No change in philosophy. I just think "platform for analyzing data"
is too generic. I've talked to a lot of people at a lot of
institutions, and people "get" what a dataflow program is.
-Chris
On Mar 10, 2008, at 3:27 PM, pi song wrote:
I saw a change in Pig Wiki frontpage :-
- [http://incubator.apache.org/pig/ Pig] is a platform for
analyzing large
data sets. Pig's language, Pig Latin, is a simple query algebra
that lets
you express data transformations such as merging data sets,
filtering them,
and applying functions to records or groups of records. Users can
create
their own functions to do special-purpose processing.
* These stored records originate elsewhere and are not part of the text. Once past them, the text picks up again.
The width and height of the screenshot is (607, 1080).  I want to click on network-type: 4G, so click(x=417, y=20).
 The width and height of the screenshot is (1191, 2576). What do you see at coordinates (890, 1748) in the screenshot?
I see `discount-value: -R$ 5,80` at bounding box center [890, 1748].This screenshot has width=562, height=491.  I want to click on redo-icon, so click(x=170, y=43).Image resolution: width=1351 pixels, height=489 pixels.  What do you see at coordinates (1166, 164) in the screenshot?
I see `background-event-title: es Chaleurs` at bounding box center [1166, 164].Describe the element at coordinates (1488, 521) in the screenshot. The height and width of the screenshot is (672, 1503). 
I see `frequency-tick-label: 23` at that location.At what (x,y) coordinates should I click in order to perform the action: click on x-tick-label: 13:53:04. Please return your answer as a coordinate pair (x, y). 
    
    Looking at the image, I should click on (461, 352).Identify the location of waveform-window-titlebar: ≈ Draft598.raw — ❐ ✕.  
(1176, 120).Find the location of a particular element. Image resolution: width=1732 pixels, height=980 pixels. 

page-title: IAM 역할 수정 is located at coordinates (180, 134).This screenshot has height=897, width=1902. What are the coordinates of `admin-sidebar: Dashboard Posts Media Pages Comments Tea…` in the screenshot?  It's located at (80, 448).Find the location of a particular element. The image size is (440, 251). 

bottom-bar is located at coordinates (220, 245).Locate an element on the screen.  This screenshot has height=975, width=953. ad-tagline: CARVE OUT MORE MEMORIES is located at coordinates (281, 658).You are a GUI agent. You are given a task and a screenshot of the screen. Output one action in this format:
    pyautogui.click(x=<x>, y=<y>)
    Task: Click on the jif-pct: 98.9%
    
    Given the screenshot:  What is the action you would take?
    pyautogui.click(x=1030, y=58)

+ [http://incubator.apache.org/pig/ Pig] is a dataflow programming
environment for processing very large files. Pig's language is
called Pig
Latin. A Pig Latin program consists of a directed acyclic graph
where each
node represents an operation that transforms data. Operations are
of two
flavors: (1) relational-algebra style operations such as join, filter,
project; (2) functional-programming style operators such as map,
reduce.
Is there any change in philosophy? What is the difference between "a
platform for analyzing large data sets" and "dataflow programming
environment" ? Does the term "data flow programming environment"
imply that
Pig can run across multiple file systems at the same time?
Cheers,
Pi
--
Christopher Olston, Ph.D.
Sr. Research Scientist
Yahoo! Research